What the exercise asks -> Search the records below for the word "screenshot" and show every line where it occurs.

-- Opening Marker --

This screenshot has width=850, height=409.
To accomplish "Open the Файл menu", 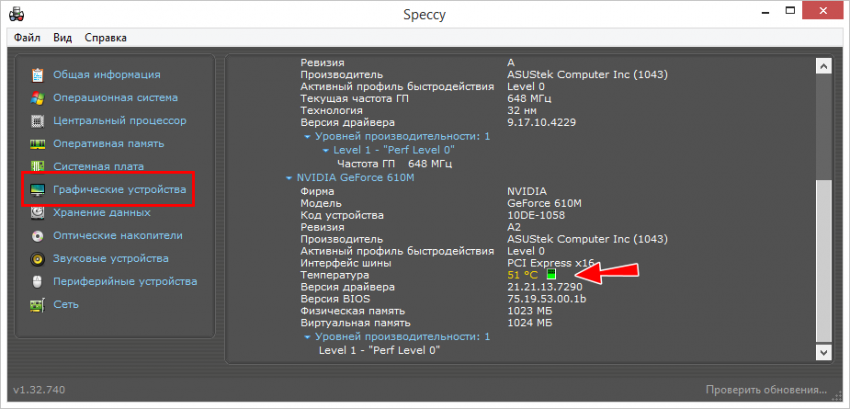I will pos(27,38).
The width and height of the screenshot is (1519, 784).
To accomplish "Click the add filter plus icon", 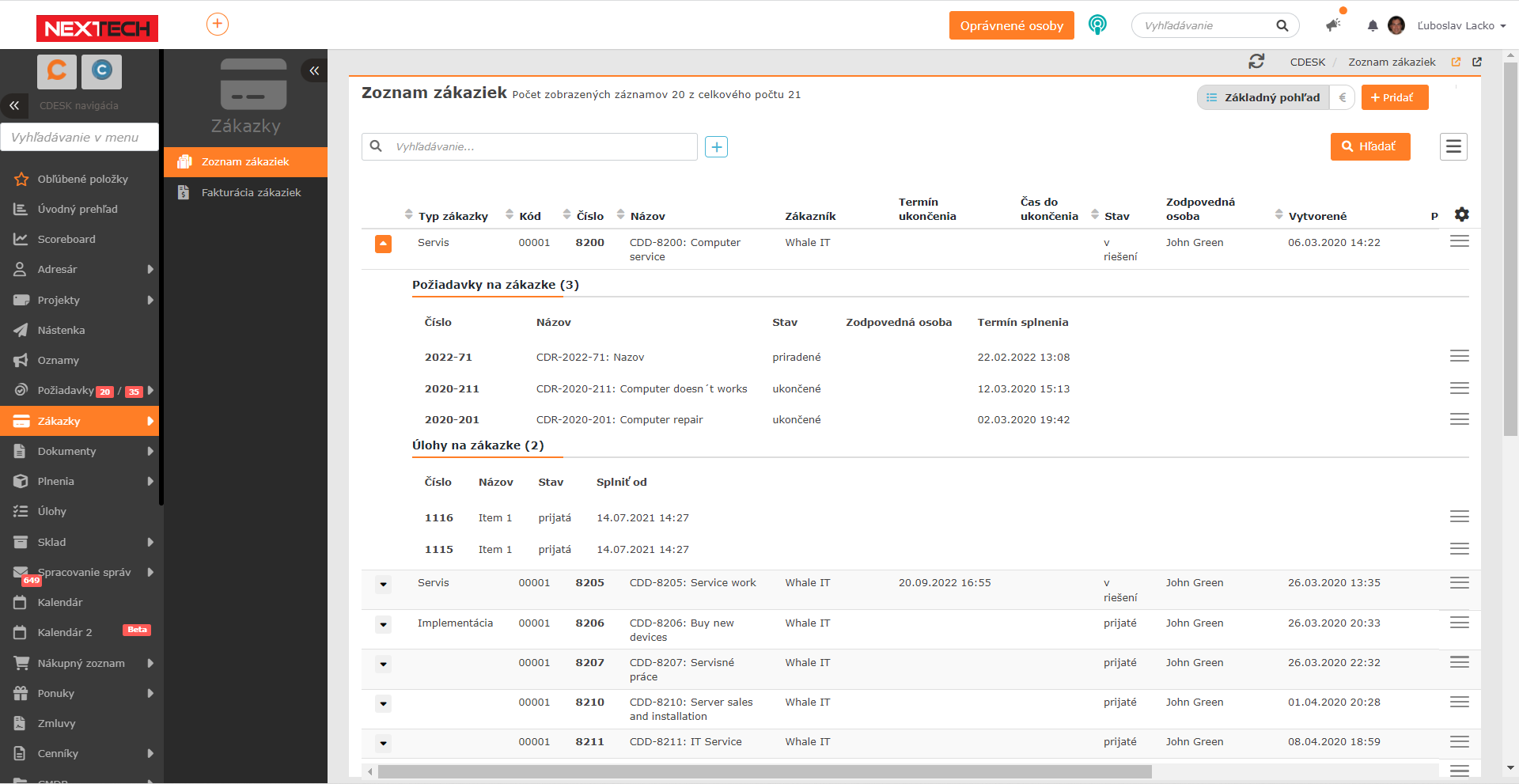I will point(716,147).
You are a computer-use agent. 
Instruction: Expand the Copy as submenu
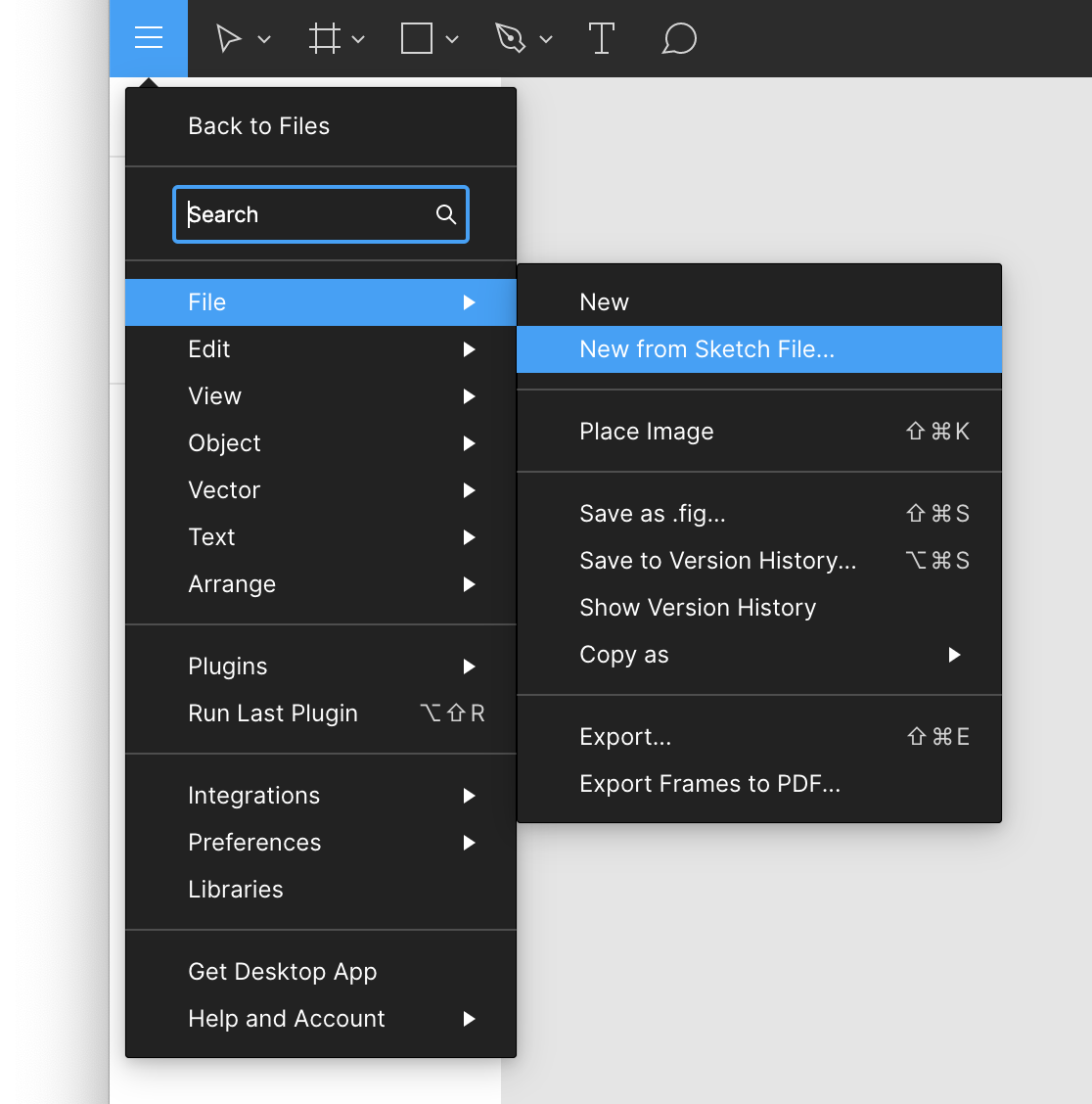point(954,655)
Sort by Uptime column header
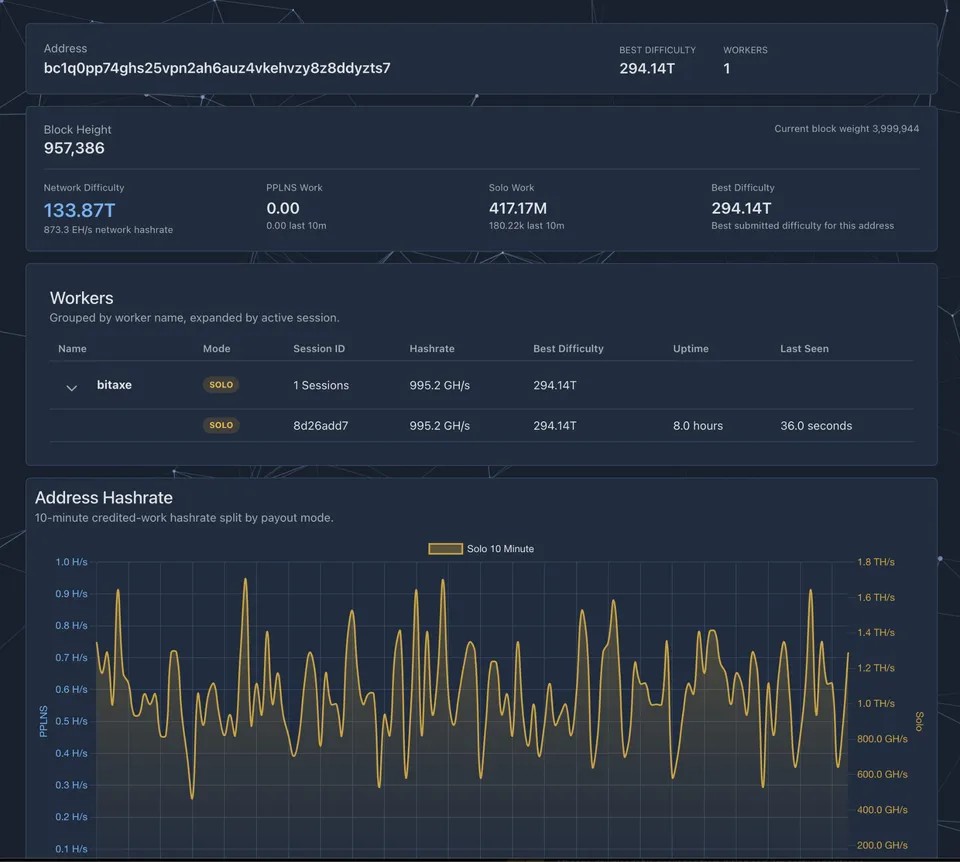Image resolution: width=960 pixels, height=862 pixels. point(691,348)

-- Closing Marker --

Answer to this problem ->
This screenshot has width=850, height=409.
The width and height of the screenshot is (1519, 784).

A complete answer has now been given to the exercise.